- Born: 2 May 1870 South Hornsey, Middlesex
- Died: August 1942 (age 72)
- Education: Ramsgate Boarding School
- Occupations: Illustrator, etcher
- Spouse: Ada Soper
- Children: 2
- Relatives: Eva Lilian Soper (daughter) Eileen Alice Soper (daughter) Ada Soper (wife)

= George Soper (illustrator) =

Illustrator and etcher (1870–1942)

George Soper RE (1870–1942) was an English illustrator and etcher whose work appears in books, magazines and journals, including Alice’s Adventures in Wonderland, The Water Babies, Lamb’s Tales from Shakespeare, Arabian Nights and Grimm’s Fairy Tales. Soper is best known for his images from the late nineteenth century onwards that depict rural life in Britain. He was selected to exhibit at the Royal Academy when just 19, and continued to exhibit there most years for the rest of his life.

==Early life==
George Soper was born on 2 May 1870 in South Hornsey, Middlesex and attended a boarding school in Ramsgate.

==Career==
Although Soper had little or no formal training as an artist he began working as an illustrator in Ramsgate, where he became friends with Frank Short, a civil engineer and member of South Kensington School of Art. Short recognised Soper's ability and tutored him from 1902 onwards. Soper quickly developed a reputation as an expert artist and printmaker, and began illustrating for books and magazines. By the 1920s, he had developed a recognisable and varied set of skills covering watercolours, wood cutting, engraving, etching and drypoint and had dedicated his art to capturing the lives of manual workers, including farmers, fisherman and shepherds. He realised that this way of life was slowly disappearing, to be replaced by mechanisation and other technology or trades.

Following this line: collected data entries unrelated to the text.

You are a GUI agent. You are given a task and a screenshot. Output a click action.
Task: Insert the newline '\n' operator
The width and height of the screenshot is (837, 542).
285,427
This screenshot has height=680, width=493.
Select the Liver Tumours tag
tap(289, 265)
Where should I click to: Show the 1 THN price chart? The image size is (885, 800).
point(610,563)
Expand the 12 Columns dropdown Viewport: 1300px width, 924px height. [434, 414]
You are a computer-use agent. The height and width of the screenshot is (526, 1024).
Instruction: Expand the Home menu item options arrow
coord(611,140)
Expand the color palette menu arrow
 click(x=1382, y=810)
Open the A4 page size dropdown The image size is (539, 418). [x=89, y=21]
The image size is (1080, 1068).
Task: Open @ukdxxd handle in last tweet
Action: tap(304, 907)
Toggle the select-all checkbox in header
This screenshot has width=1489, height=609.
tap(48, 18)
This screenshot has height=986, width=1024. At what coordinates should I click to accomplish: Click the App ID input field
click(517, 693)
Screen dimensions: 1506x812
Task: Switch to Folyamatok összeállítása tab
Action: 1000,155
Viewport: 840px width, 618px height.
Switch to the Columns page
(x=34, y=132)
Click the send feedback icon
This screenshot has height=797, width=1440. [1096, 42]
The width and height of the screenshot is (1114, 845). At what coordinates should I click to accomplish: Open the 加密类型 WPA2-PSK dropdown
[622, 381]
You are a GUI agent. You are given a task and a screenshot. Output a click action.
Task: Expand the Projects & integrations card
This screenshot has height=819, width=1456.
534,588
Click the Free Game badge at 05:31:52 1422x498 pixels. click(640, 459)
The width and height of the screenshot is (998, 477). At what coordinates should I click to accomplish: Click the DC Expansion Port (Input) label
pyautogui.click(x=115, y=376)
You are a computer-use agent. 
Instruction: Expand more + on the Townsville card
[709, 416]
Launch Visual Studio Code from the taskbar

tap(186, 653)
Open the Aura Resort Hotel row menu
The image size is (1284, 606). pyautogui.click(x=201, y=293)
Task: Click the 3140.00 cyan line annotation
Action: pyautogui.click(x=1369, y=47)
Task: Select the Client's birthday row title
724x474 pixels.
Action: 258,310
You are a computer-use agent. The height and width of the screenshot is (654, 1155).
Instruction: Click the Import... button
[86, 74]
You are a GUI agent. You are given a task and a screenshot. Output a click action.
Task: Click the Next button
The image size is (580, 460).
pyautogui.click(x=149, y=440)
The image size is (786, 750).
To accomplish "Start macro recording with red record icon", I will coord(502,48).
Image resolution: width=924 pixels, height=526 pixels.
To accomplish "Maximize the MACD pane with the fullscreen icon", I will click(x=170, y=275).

==Personal life and death==
Soper married Ada in 1897 and the couple moved to Harmer Green, near Welwyn in Hertfordshire where he built a house, later known as Wilding. The couple had two daughters: Eva Lilian, born in 1901 and Eileen Alice, born in 1905.

Eileen was the more famous of the Soper artists. She had been taught by her father, showed flair and talent in etching, and when 15 became the youngest artist ever to exhibit at the Royal Academy.

The elder daughter, Eva, also became an artist, printmaker and modeller and maintained the wildlife sanctuary.

George Soper was elected to the membership of the Royal Society of Painter-Engravers in 1920. and continued working until his death in August 1942.

The work of both George and his daughter are collected by a registered charity, The Soper Collection and is not currently (2021) on display. The charity hopes to buy a site in Suffolk to provide a permanent home for the collection.